Examples of good practice in response management

1) Prevention and early warning

  • The Coalition for Epidemic Preparedness Innovations (CEPI), has tracked global efforts in Covid-19 vaccine development activity and is advocating strong international cooperation to ensure that vaccines, when developed, will be manufactured in sufficient quantities and that equitable access will be provided to all nations regardless of ability to pay (Pek et al, 2020).

2) Biomedical Countermeasures: vaccines, diagnostics and therapeutics

  • The World Health Organisation’s Research and Development Blueprint, adopted in 2016 to decrease the time for development, assessment and authorisation of medical countermeasures for the world’s most dangerous pathogens;
  • ACT-Accelerator: Covid-19 Global Response (Covax).

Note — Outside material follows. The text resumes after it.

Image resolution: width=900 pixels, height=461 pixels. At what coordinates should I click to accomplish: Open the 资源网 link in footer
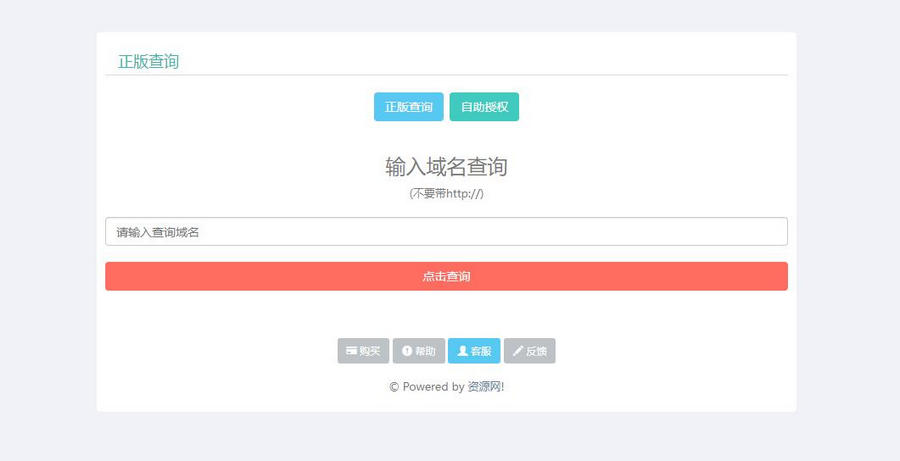click(x=485, y=387)
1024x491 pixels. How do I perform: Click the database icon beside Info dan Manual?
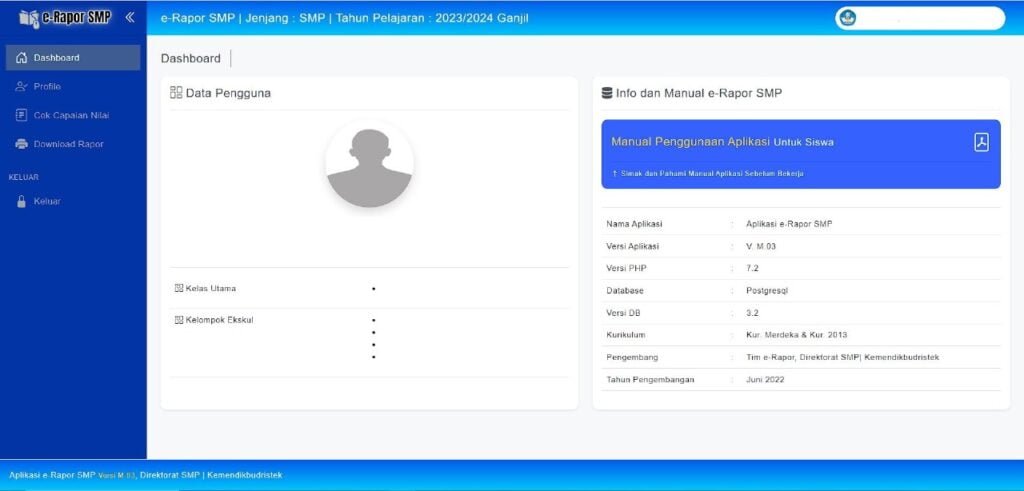click(606, 93)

3) Public Health risk mitigation measures

  • Massive decentralised testing and tracing programmes for Covid-19: South Korea, Germany, Italy, Taiwan, Japan, Singapore;
  • South Korea’s lessons learnt from MERS and applied to Covid-19;
  • Rapid and timely response to the Hong Kong 2003 SARS outbreaks;
  • EIT Crisis Response Initiative.

4) Social security risk mitigation measures

  • National emergency financial aid schemes, e.g. temporary unemployment support;
  • Civil society organisations of mutual help, e.g. Doctors Without Borders: provision of essential healthcare and sanitation facilities for those in need;
  • Exploitation of digital means to continue education.

5). Communication, tackling misinformation and disinformation, sustaining public trust

  • WHO’s pre-emptive pro-vaccination strategy for epidemics (WHO 2014);
  • WHO’s Network for Information in Epidemics (EPI-WIN).

In addition to all the above five items submitted by the EC Independent Expert Report, it is important to appreciate the initiatives of the administration of the USA’s former president George W Bush (2001-2009).

In May 2006, the Bush administration, through the Homeland Security Council, published a comprehensive document on “National Strategy For Pandemic Influenza Implementation Plan” which may have been ignored by subsequent administrations up to Donald Trump’s administration.

Such strategic blueprints need to be religiously honoured, reviewed and, above all, implemented.


The nature and extent of a disaster or an emergency dictate actions to be taken and rules to be followed regardless of how far resources and human effort may be overstretched. It is thus suicidal to allow boredom to smother the required patience and passion to overcome a life-threatening disaster like the much-dreaded Covid-19 pandemic.